** START OF SELECTED EXCERPT **
- Super Singer 9 finalists

Release
- Original network: Star Vijay
- Original release: 19 November 2022 – 25 June 2023
- Presented by: Makapa Anand; Priyanka Deshpande;
- Judges: Anuradha Sriram; P. Unnikrishnan; Benny Dayal; Shweta Mohan;
- Winner: Aruna Sivaya
- Runner-up: Priya Jerson

Season chronology
- ← Previous Super Singer 8 Next → Super Singer 10

= Super Singer 9 =

Super Singer Season 9 is a 2022–2023 Indian Tamil-language reality television singing competition show. The ninth season of Super Singer, which airs on Star Vijay and streams on Disney+ Hotstar, telecasts every Saturday and Sunday at 6:30 pm, which started from 19 November 2022. MRF Vapocure Paints is the main sponsor for this season.

Makapa Anand and Priyanka Deshpande return as hosts once again for this season. The judging panel consists of four popular playback singers, Anuradha Sriram, P. Unnikrishnan, Benny Dayal, and Shweta Mohan.

The Grand Finale was held on 25 June 2023. At the finals, Aruna Sivaya was the title winner. Aruna is the first woman to become the title winner of Super Singer.Priya Jerson emerged as the Runner up of the season and Prasana as 2nd Runner up.
** END OF SELECTED EXCERPT **
** START OF DATA SHOWN **
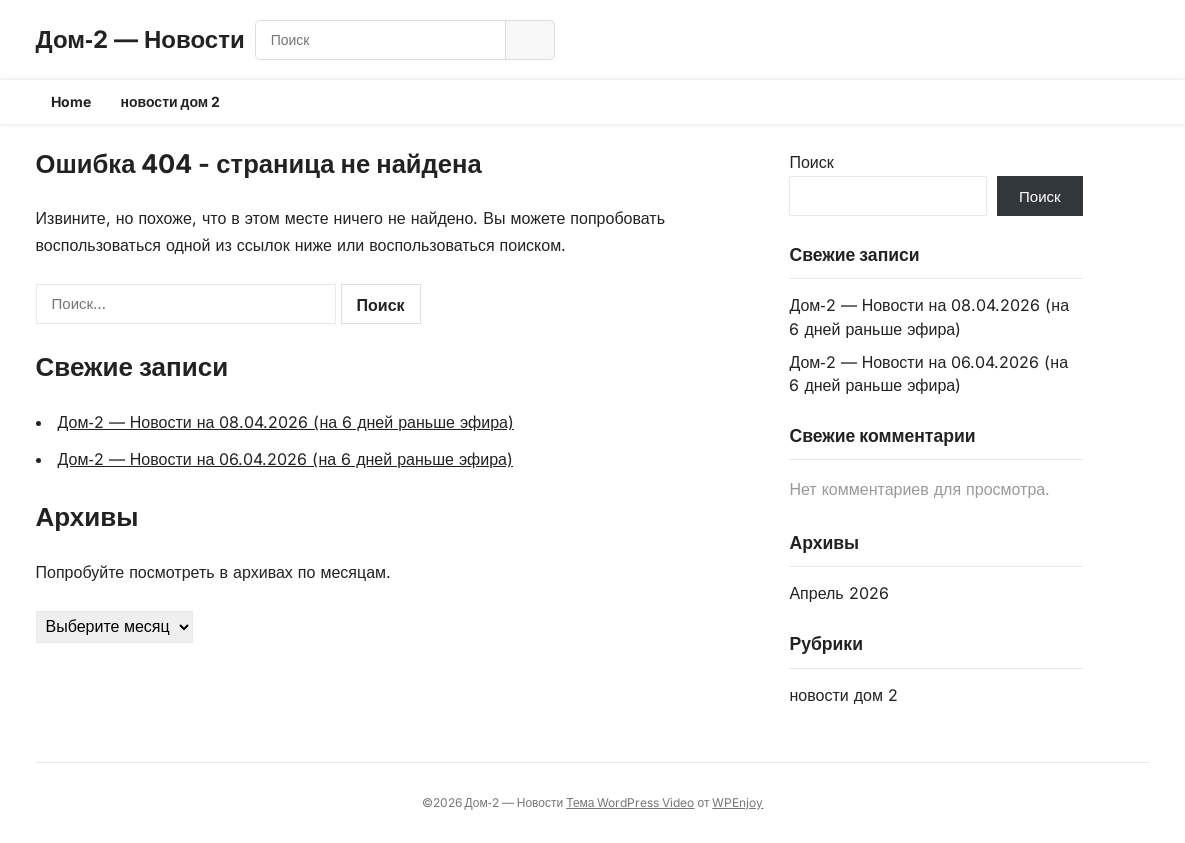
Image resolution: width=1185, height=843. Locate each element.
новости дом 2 (171, 101)
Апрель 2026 (838, 593)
** END OF DATA SHOWN **
_GOAL_
According to the Super Singer 9 article, who finished as the season's 2nd runner-up?

_OUTPUT BELOW_
Prasana